EXERCISE INPUT:
* * * *

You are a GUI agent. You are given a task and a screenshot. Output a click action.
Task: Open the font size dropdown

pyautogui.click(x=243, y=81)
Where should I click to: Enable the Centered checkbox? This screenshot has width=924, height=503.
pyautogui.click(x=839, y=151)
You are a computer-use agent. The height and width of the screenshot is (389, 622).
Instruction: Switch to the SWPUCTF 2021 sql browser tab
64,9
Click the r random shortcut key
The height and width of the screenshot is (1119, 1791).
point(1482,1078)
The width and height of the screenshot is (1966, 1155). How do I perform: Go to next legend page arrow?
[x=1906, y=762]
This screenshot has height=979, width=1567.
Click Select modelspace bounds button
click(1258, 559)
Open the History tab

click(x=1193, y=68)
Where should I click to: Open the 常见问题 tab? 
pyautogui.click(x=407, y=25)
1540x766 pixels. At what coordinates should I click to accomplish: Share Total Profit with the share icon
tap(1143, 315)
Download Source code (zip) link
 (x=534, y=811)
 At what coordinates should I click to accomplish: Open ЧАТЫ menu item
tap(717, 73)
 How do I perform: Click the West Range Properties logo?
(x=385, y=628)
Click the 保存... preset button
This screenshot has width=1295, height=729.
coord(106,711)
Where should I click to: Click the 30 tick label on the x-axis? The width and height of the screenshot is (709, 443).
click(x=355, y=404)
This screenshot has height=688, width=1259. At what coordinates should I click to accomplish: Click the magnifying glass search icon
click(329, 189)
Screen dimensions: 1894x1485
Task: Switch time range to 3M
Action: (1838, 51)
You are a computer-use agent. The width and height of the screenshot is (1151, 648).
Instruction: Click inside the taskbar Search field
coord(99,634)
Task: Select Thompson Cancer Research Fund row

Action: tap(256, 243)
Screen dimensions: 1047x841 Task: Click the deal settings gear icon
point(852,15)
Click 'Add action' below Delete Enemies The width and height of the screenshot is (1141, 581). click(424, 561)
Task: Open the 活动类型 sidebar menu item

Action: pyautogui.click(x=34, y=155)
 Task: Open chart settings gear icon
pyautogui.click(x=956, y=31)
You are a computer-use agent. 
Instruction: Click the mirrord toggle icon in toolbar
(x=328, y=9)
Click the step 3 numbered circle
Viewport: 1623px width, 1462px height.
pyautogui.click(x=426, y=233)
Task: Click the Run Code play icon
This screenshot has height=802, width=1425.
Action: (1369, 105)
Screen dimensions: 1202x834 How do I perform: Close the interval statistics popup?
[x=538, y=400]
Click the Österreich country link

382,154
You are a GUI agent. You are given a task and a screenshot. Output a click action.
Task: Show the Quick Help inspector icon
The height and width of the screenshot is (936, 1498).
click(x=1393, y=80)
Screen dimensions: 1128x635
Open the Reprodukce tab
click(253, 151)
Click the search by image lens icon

* * * *

DIRECTIONS: The reply is to be an exact copy of the listing.

WRITTEN REPLY:
You are a GUI agent. You are given a task and a screenshot. Output a click action.
Task: Open the font size dropdown

pyautogui.click(x=243, y=81)
Where should I click to: Enable the Centered checkbox? This screenshot has width=924, height=503.
pyautogui.click(x=839, y=151)
You are a computer-use agent. The height and width of the screenshot is (389, 622).
Instruction: Switch to the SWPUCTF 2021 sql browser tab
64,9
Click the r random shortcut key
The height and width of the screenshot is (1119, 1791).
point(1482,1078)
The width and height of the screenshot is (1966, 1155). How do I perform: Go to next legend page arrow?
[x=1906, y=762]
This screenshot has height=979, width=1567.
Click Select modelspace bounds button
click(1258, 559)
Open the History tab

click(x=1193, y=68)
Where should I click to: Open the 常见问题 tab? 
pyautogui.click(x=407, y=25)
1540x766 pixels. At what coordinates should I click to accomplish: Share Total Profit with the share icon
tap(1143, 315)
Download Source code (zip) link
 (x=534, y=811)
 At what coordinates should I click to accomplish: Open ЧАТЫ menu item
tap(717, 73)
 How do I perform: Click the West Range Properties logo?
(x=385, y=628)
Click the 保存... preset button
This screenshot has width=1295, height=729.
coord(106,711)
Where should I click to: Click the 30 tick label on the x-axis? The width and height of the screenshot is (709, 443).
click(x=355, y=404)
This screenshot has height=688, width=1259. At what coordinates should I click to accomplish: Click the magnifying glass search icon
click(329, 189)
Screen dimensions: 1894x1485
Task: Switch time range to 3M
Action: (1838, 51)
You are a computer-use agent. The width and height of the screenshot is (1151, 648).
Instruction: Click inside the taskbar Search field
coord(99,634)
Task: Select Thompson Cancer Research Fund row

Action: tap(256, 243)
Screen dimensions: 1047x841 Task: Click the deal settings gear icon
point(852,15)
Click 'Add action' below Delete Enemies The width and height of the screenshot is (1141, 581). click(424, 561)
Task: Open the 活动类型 sidebar menu item

Action: pyautogui.click(x=34, y=155)
 Task: Open chart settings gear icon
pyautogui.click(x=956, y=31)
You are a computer-use agent. 
Instruction: Click the mirrord toggle icon in toolbar
(x=328, y=9)
Click the step 3 numbered circle
Viewport: 1623px width, 1462px height.
pyautogui.click(x=426, y=233)
Task: Click the Run Code play icon
This screenshot has height=802, width=1425.
Action: (1369, 105)
Screen dimensions: 1202x834 How do I perform: Close the interval statistics popup?
[x=538, y=400]
Click the Österreich country link

382,154
You are a GUI agent. You are given a task and a screenshot. Output a click action.
Task: Show the Quick Help inspector icon
The height and width of the screenshot is (936, 1498).
click(x=1393, y=80)
Screen dimensions: 1128x635
Open the Reprodukce tab
click(253, 151)
Click the search by image lens icon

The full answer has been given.